We know things have changed, maybe even "progressed" since 1883. What does this excerpted anarchist broadside/manifesto from 128 years ago uncover about the nature of social progress?

I ask this rhetorically.

3 comments:

  1. It seems like the present order of things is essentially held in place by language and the people hypnotized by it.

    Politicians and advertisers have understood this for a long time. The last thing they want is a literate public that is also agnostic about language. Could you imagine political speeches written in E-Prime? The sanity and intelligence of rhetoric would be at once shocking and alien to audiences.

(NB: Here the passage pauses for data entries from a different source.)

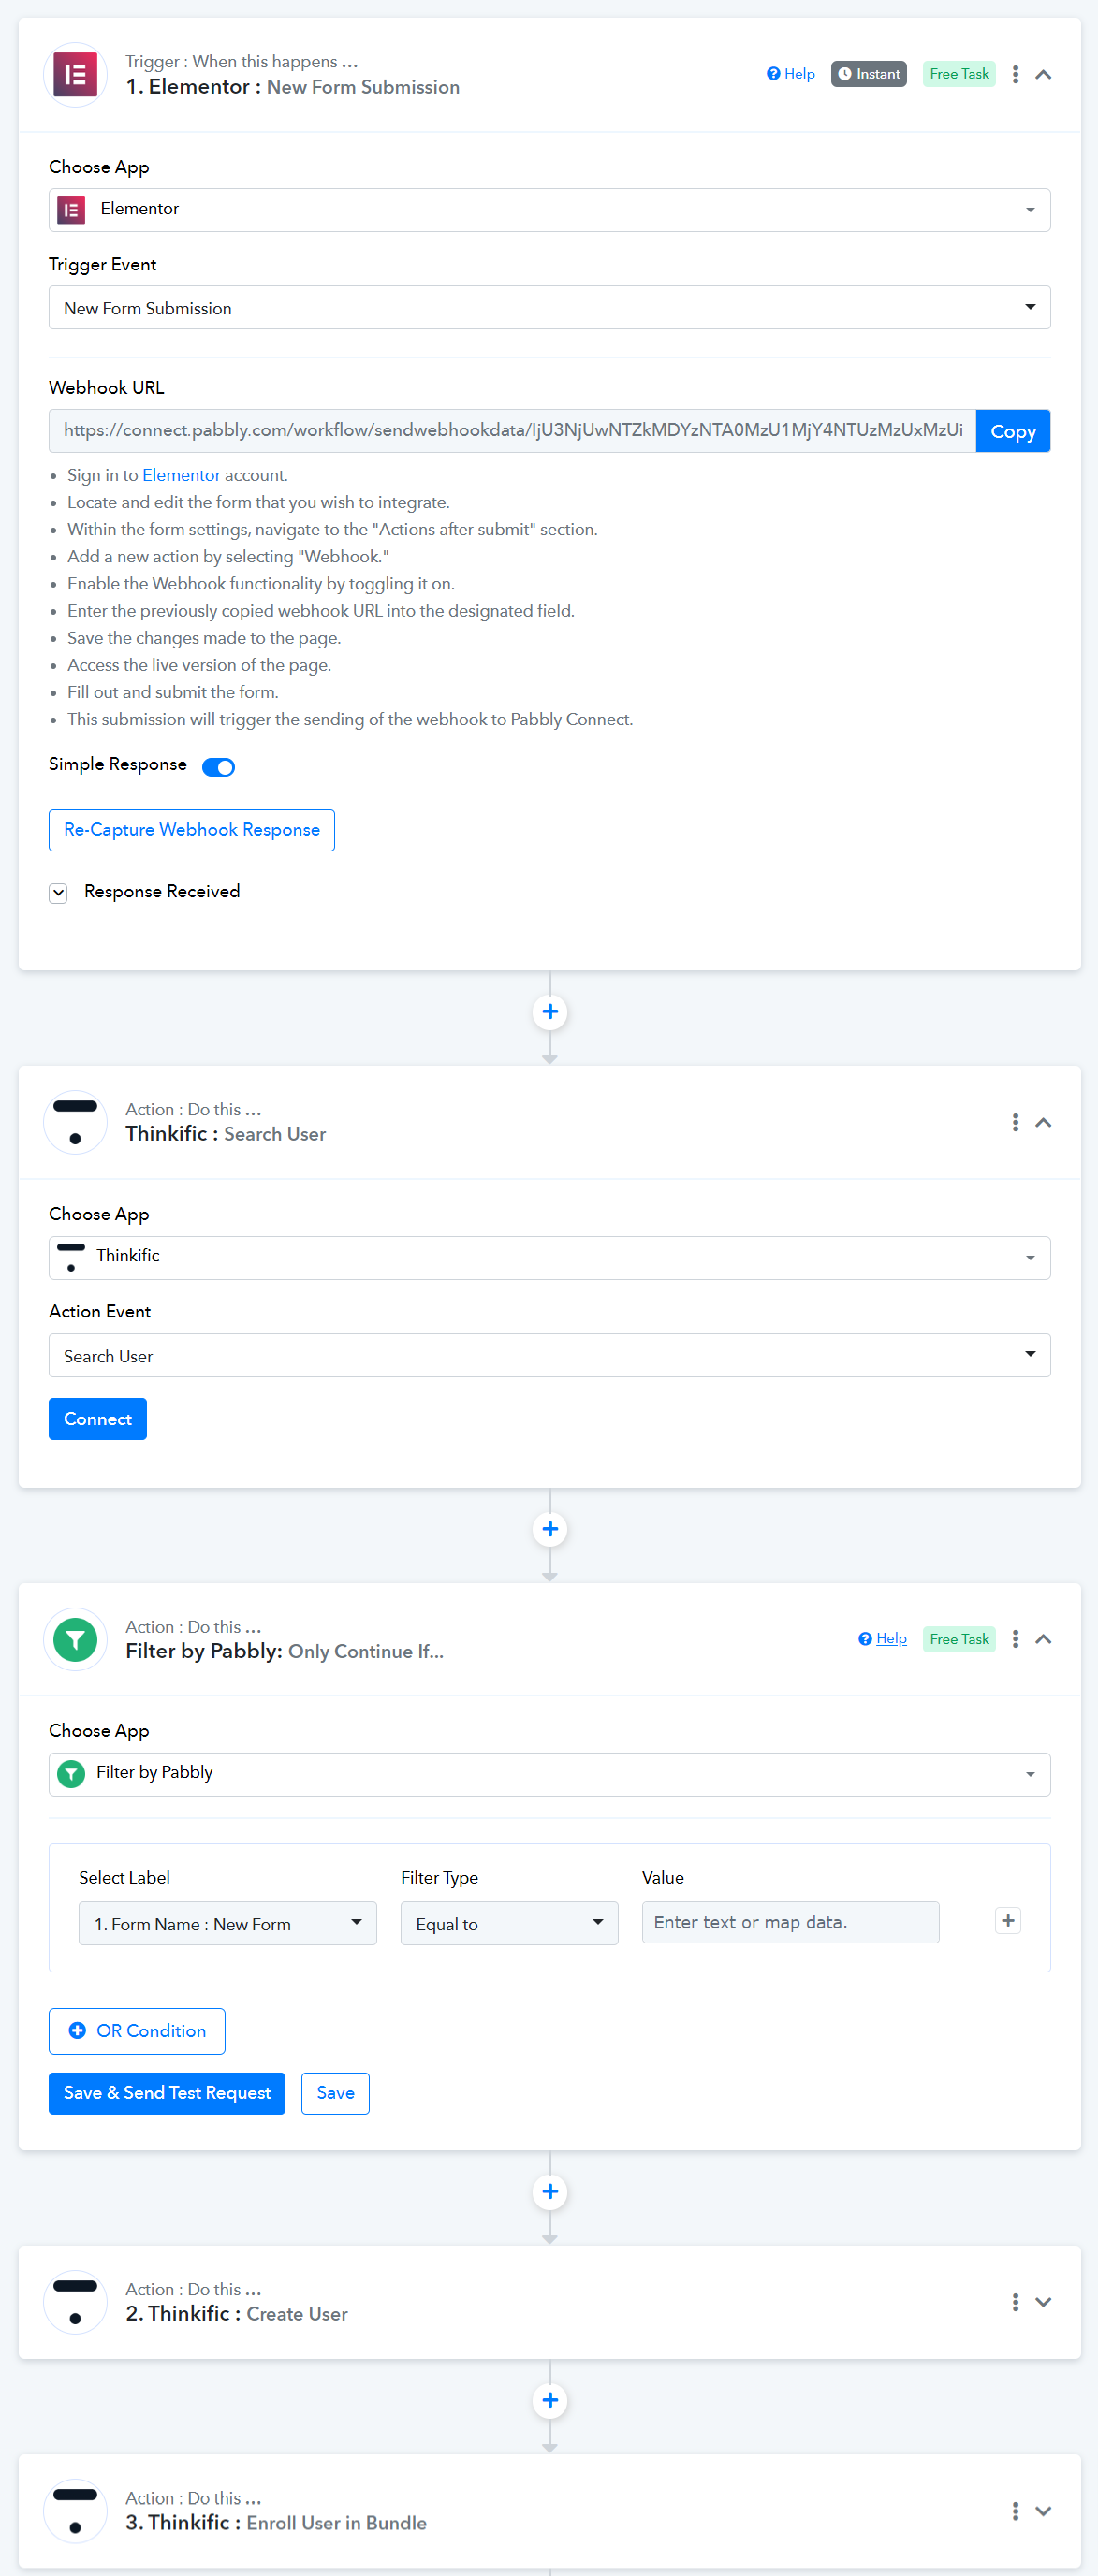
Task: Click the Elementor trigger app icon
Action: [75, 74]
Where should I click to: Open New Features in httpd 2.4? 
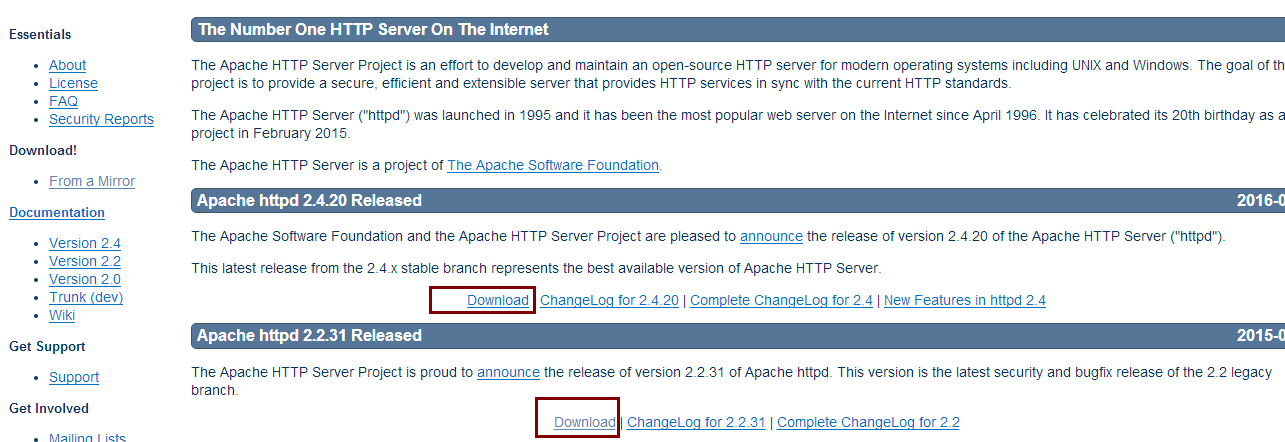pyautogui.click(x=965, y=300)
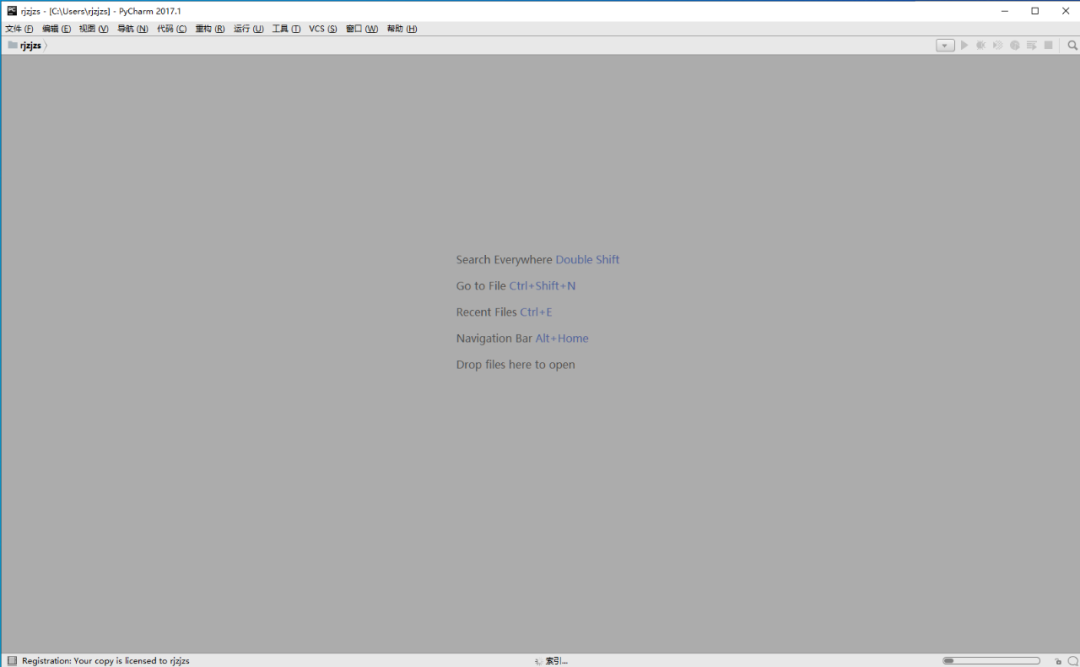The height and width of the screenshot is (667, 1080).
Task: Click the 索引 indexing status text
Action: tap(557, 661)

    It seems like it is probably one of the most pressing matters facing our time; Can younger generations be critical enough to detect the lies inherent in the corporate controlled mediums of communication?

    I like to think the internet is promoting the democratization of ideas while at the same time spurring critical thinking about information sources.

    So maybe there is some hope for progress.

    ReplyDelete
  2. I think there's hope too.

    I do wonder how the amorphous groups of people - like you, who "get it" - vs the hypnotized by words - a large portion of which seem well-meaning - are weighted. Does it take 10% of us to enact radical change, or more like 70%?

    Your idea about a mass knowledge of E-Prime seems a wonderful thing to contemplate.

    I was sitting in a jury duty pool, large room, couple hundred people, in downtown Long Beach, CA. Most of us were waiting to see if our group would be called into a courtroom. I was reading Science and Sanity. An older woman said, "You're reading Korzybski!" I was startled: someone knew who he was? Turns out she had been a public school teacher for a long time. She told me she and her colleagues taught basic General Semantics to IIRC, 6th graders. With fantastic results. After a couple years, the principal of the school said the school board doesn't want that. Go back to identifying verbs, nouns, prepositional phrases, etc.

    She thought some powers felt threatened by kids who were truly critical about language. She and her colleagues were told GS was a "fringe" idea.

    I was working in a library and a nice older lady and I were talking and I said I was interested in Korzybski, and she knew full well who I was talking about. She said in the 1950s/early 1960s AK and GS books were studied on college campuses, but it seemed that suddenly it died out. I asked her why. She said she thought that business and religious groups thought GS was dangerous.

    These two stories constitute ANECDOTES.

    Satori Guy gives great comment, always. Next time plug your own blog here!

    ReplyDelete
  3. Interesting. The films "The Birds" and "What's Up, Doc?" have references to General Semantics.